* [Material supplied]:
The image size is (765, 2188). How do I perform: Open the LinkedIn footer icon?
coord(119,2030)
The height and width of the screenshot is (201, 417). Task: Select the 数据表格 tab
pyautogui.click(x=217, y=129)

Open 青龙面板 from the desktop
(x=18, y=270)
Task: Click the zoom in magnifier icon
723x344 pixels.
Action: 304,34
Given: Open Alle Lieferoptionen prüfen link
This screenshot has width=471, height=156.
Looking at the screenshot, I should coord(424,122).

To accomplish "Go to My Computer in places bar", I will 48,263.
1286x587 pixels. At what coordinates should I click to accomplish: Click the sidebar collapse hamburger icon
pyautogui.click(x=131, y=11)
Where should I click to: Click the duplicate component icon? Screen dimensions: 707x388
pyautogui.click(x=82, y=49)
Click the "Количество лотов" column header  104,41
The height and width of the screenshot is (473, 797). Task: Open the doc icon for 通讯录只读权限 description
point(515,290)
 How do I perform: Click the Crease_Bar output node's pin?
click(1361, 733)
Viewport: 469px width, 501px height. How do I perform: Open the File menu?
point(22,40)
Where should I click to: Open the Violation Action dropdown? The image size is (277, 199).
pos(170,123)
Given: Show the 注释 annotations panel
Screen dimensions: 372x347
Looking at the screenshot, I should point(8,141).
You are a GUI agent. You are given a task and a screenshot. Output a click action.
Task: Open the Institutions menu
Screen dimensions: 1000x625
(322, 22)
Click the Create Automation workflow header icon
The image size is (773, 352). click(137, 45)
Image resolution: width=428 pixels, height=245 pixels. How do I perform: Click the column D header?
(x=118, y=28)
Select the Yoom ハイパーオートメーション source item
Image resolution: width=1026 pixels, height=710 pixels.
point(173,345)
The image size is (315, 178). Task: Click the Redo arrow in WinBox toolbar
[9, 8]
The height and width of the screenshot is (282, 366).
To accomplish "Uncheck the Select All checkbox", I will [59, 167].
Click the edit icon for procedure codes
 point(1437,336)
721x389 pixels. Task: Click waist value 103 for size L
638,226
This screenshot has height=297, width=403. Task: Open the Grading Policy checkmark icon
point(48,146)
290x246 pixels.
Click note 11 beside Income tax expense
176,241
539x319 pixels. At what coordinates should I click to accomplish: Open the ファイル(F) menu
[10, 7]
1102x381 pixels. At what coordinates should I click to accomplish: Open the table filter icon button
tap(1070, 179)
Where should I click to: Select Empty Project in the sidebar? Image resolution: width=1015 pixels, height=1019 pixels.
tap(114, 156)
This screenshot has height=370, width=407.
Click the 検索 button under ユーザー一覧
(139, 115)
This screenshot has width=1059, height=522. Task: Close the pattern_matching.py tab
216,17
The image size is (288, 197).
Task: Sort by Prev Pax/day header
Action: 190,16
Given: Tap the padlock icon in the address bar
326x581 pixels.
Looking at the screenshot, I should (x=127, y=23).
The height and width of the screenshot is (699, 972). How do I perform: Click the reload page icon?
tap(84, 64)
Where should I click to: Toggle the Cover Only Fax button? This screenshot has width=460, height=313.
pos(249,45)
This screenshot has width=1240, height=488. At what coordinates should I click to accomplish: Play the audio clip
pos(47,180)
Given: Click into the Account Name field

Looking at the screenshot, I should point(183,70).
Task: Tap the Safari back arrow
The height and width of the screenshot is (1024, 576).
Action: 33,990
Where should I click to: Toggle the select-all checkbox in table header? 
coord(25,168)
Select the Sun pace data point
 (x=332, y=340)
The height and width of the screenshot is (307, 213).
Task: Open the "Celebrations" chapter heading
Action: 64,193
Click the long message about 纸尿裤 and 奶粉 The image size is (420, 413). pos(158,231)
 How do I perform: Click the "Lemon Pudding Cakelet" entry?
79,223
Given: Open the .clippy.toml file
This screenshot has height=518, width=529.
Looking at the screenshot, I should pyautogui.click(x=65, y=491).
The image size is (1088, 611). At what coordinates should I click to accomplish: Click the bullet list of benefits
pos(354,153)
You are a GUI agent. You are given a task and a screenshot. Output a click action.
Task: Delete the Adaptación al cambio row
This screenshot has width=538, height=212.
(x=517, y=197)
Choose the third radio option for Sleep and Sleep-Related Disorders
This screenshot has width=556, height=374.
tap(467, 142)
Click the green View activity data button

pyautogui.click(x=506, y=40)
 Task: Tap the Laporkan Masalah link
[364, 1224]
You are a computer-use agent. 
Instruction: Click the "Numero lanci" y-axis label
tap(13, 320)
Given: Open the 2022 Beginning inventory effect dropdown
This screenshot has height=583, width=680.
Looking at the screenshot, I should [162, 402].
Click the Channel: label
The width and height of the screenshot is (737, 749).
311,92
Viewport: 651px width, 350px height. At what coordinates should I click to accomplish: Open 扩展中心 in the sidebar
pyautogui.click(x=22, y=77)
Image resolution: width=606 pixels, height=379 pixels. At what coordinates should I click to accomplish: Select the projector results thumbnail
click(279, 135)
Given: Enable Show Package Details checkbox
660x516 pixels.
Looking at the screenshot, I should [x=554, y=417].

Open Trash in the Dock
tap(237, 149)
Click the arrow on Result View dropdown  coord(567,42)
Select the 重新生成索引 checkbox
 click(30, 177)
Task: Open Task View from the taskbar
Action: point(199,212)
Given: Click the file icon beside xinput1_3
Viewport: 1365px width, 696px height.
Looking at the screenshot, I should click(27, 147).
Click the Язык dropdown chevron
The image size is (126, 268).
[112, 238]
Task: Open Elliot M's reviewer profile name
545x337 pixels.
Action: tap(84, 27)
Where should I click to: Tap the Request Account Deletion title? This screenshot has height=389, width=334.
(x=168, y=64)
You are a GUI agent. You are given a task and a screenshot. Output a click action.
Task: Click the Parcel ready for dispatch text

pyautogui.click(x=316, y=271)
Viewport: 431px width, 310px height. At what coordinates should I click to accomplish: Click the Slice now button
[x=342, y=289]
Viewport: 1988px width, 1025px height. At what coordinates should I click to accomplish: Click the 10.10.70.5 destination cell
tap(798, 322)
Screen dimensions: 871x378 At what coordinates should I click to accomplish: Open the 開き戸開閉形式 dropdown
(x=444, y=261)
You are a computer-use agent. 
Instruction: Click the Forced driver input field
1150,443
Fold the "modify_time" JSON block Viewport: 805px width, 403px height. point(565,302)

* [What to do]: Exactly how many lines in the listing above hold the string "will"? State the number by itself.

* [Result for this task]: 2